• **ASSIGNMENT**:
Going from the line that contains "Task: Show later" to the last line of the material below, repeat every line exactly.

>>>>

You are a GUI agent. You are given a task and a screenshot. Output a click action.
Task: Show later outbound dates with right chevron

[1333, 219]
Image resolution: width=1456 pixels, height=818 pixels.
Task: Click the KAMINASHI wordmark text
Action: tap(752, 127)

<<<<

• **RESPONSE BOX**:
Task: Show later outbound dates with right chevron

[1333, 219]
Image resolution: width=1456 pixels, height=818 pixels.
Task: Click the KAMINASHI wordmark text
Action: tap(752, 127)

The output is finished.